Мама вернулась из больницы через три дня, похудевшая, с мертвым лицом и погасшими глазами. Я бросился к ней, мы обнялись, я стал говорить, что мы с отчимом собирались завтра утром, и как же так...
- Ничего... - махнула рукой. - Здесь недалеко. А там, в больнице так... тягостно...
Я понимал, что в больнице тягостно. Но было в лице мамы нечто грустное и странное, скорбное даже, и я спросил:
- Ты... о чем?
Она лежала в двухместной палате. Соседка - пожилая, лет семидесяти дама со старинной прической: валик вокруг головы, над ним - узел или пучок - без конца рассказывала о прочитанном (на ее тумбочке лежала стопка книг), а перед сном взглянула усмешливо и спросила мрачно: "А вы знаете, что это за палата?"
- Я почему-то испугалась... - мама укуталась в платок и повела плечами. - Говорю: "Палата как палата. Ничего особенного". И тогда она встала, села ко мне на кровать и зашептала... Представляешь? Оказывается, в восемнадцатом в этой палате лежали два министра Временного правительства Шингарев и второй... И ворвались матросы и... убили их! Прямо в постелях! "Но... была революция, - возразила я. - Понимаете? Это такое время. Жестокое". - "Да бог с ним, со временем, дама! О чем вы?! - отмахнулась непримиримо. - При чем тут время?" И произносит нечто ужасное: "По приказу Ленина!" Я ей говорю: "Вы не боитесь? За это - расстрел!" А она отвечает: "Я свое отбоялась, матушка..." Неужели, это правда?
Я не знал. На уроках истории о таком не говорят. Вечером, когда пришел отчим, мама, едва успев ответить на его поцелуи и нежные слова, спросила о том же. И он, бросив на меня странный взгляд, сказал: "Правда".

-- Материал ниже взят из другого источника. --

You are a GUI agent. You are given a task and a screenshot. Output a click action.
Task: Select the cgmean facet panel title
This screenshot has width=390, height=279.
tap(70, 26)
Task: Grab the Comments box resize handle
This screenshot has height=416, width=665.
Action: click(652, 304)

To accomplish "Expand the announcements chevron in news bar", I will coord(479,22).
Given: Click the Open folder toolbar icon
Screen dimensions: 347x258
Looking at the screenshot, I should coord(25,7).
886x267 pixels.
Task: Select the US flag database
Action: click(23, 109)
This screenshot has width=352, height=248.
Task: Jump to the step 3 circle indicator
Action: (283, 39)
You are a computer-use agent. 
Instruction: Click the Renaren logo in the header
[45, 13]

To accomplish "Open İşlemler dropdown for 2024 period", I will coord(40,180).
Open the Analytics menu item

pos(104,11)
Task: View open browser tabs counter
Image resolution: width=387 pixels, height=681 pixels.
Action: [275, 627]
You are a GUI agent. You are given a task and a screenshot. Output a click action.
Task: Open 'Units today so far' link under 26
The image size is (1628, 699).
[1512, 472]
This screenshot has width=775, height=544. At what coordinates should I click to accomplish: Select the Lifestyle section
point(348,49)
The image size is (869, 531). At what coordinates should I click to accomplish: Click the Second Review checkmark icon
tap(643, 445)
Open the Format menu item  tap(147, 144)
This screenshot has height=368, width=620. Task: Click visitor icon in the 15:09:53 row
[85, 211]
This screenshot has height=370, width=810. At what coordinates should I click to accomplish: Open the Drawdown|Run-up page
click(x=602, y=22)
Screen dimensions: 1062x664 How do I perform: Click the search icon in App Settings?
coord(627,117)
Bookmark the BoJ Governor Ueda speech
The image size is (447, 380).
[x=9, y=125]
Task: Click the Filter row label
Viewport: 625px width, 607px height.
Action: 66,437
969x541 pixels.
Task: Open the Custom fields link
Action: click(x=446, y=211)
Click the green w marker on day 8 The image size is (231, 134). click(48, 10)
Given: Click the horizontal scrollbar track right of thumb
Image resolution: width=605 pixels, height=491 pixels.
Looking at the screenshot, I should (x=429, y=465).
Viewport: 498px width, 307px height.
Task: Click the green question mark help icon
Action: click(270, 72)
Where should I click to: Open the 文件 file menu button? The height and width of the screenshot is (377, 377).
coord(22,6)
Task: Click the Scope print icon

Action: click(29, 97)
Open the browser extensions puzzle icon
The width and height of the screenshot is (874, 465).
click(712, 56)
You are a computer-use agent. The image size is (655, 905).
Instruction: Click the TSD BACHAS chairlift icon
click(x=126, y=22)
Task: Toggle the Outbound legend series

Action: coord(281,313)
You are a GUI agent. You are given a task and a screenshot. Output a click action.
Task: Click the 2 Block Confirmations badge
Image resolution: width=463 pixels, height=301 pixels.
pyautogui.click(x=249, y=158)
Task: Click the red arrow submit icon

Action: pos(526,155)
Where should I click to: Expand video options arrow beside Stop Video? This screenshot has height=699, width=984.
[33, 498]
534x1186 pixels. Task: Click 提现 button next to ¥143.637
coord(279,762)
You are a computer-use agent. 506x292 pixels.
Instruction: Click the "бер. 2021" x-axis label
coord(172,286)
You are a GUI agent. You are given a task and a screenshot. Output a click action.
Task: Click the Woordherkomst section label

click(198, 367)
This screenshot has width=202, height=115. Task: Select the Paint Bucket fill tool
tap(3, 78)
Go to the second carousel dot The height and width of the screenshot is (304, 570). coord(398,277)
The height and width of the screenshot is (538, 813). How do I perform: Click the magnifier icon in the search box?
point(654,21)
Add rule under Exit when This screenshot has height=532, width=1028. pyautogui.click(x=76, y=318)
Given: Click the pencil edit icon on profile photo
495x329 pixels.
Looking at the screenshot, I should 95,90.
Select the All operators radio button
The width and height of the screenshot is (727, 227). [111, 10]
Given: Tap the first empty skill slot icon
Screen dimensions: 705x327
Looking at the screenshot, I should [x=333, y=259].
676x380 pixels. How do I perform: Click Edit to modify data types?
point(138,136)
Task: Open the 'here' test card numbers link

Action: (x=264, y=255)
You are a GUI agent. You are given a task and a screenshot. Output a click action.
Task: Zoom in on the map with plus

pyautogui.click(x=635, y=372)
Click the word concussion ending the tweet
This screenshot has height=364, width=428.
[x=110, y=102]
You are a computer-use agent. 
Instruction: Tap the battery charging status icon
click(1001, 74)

Вряд ли я ожидал иного ответа. Я был готов к нему.
У отчима каменное лицо.
- Вызвали к руководству. Еду в наркомат. Назначают в Свердловск. Заместителем начальника управления. Как вы?
Мама пожала плечами.
- Я всю жизнь прожила здесь. А ты? - В ее взгляде боль, страх, почти отчаяние. Я? А что я... Что меня держит в Ленинграде? Привычка? Таня? Воспоминания? Участие в схватке с НКВД - невольное больше, чем вольное?
Говорю угрюмо:
- Сдам экзамены и готов ехать. Поступлю на Уралмаш. О другом не мечтаю.
- Тогда - вдвоем, - сухо бросает мама. - Будете приезжать в гости. Давайте обедать, мужчины дорогие. - Ставит тарелки, обводит нас долгим печальным взглядом. - А что... Прежняя жизнь кончилась. Навсегда. Эти тротуары и мостовые бередят мне душу и рвут сердце. Я в этом городе потеряла все. Пусть так... Но я никуда не поеду.
- Но ведь и... нашла? - через силу улыбается Трифонович.
И мама обнимает его. Я вижу ее глаза. Они пусты...
Я разговариваю с ними, отвечаю на вопросы и сам их задаю, а из головы не идет ночное открытие: отец Лены - профессиональный "каэр". Такой же как Веретенников-младший. Как Званцев. Здесь мне приходит в голову удивительная мысль: как я. А что? Разве что-нибудь не так? Давно уже так... А Танечка и Серафима связаны именно с Веретенниковым и Званцевым. Наверняка. И надобно добиться, чтобы они представили меня. Зачем? Там видно будет. Это следует сделать как можно скорее, пока не оказался в Свердловске.